[Records from a data collection]

- Opening Delimiter -

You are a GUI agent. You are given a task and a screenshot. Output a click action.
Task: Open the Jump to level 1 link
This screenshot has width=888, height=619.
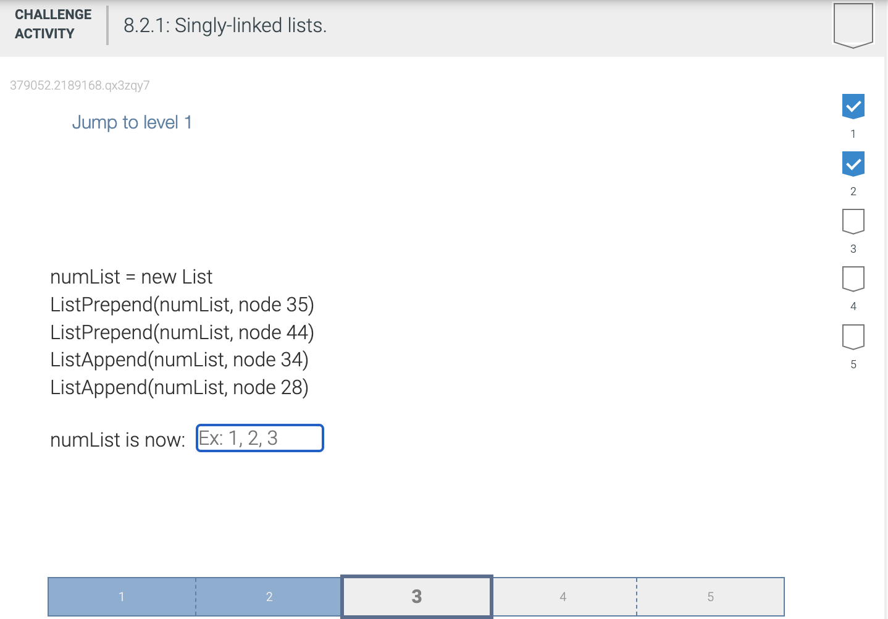(x=132, y=122)
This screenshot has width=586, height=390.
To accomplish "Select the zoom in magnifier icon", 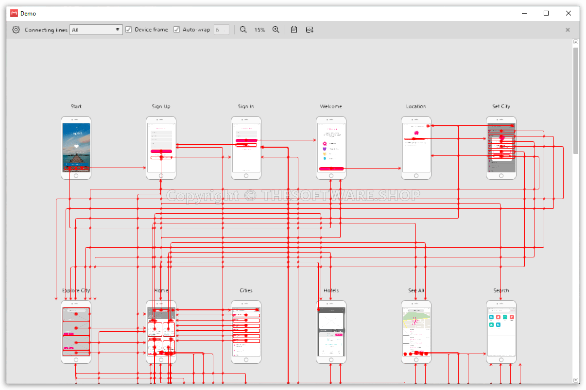I will click(x=276, y=30).
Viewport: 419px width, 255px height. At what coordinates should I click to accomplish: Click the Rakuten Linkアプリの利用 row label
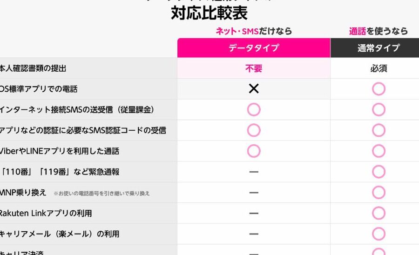[46, 213]
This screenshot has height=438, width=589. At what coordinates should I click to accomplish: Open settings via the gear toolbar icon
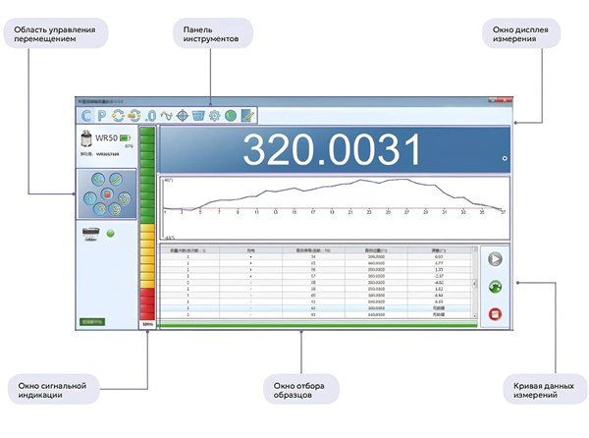coord(214,116)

- Closing Delimiter -

Please set down only the lines from the one containing "This screenshot has height=438, width=589." through the end of the entries, exactly as they stand, both ends included and with no pictures.

**Finished task**
This screenshot has height=438, width=589. At what coordinates should I click to accomplish: Open settings via the gear toolbar icon
coord(214,116)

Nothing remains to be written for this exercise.